Posted on 12/05/2012 10:50:29 PM PST by Cronos

One of the biggest problems facing the world in 2013 is the prolonged—and seemingly intractable—crisis of youth unemployment. Put simply, too many young people lack employable skills in a world that has too few skilled workers. The result is that in parts of the Middle East and north Africa youth unemployment remains stuck at around 25%; in Spain and South Africa about half of young would-be workers are unemployed; globally around 75m people aged 15 to 24 are jobless, and the International Labour Organisation expects this dismaying unemployment rate of almost 13% to rise.

Clearly, this is a critical business issue. In a recent McKinsey survey of more than 4,500 young people, 2,700 employers and 900 education providers across America, Brazil, Britain, Germany, India, Mexico, Morocco, Saudi Arabia and Turkey, some 40% of employers reported that they struggle to fill entry-level jobs because the candidates have inadequate skills. Almost 45% of young people said that their current jobs were not related to their studies, and of these more than half view the jobs as interim and are looking to leave.
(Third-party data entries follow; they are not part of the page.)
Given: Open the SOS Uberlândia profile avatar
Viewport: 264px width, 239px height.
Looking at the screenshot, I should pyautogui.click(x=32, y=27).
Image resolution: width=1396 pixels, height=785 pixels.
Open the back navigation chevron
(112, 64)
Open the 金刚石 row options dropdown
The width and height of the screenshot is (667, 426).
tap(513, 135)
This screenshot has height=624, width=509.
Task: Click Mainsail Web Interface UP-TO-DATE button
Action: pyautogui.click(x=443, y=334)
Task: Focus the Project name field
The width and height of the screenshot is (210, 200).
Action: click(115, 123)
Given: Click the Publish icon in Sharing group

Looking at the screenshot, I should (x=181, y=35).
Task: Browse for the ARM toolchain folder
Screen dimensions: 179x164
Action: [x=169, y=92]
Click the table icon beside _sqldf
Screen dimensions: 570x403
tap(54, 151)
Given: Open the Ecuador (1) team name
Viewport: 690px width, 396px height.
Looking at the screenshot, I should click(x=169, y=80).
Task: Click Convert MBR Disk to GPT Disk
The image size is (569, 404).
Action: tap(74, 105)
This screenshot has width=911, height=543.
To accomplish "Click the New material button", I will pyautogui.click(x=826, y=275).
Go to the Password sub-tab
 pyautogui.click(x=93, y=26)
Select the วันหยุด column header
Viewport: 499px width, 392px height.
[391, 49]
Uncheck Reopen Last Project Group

Without a remedy for this mismatch of demand and supply, we forecast that by 2020 there will be a global shortfall of 85m high- and middle-skill workers for the labour market.

But this business issue is a political issue, too. If young people who have played by society’s rules—working hard, for example, to graduate from school and university—find fewer and fewer opportunities to secure decent jobs and the sense of respect that comes with them, society will have to be prepared for outbreaks of anger or even violence.

Among the myriad factors contributing to this market failure, one stands out: a profound disconnect between the perceptions variously held by employers, education-providers and the young themselves.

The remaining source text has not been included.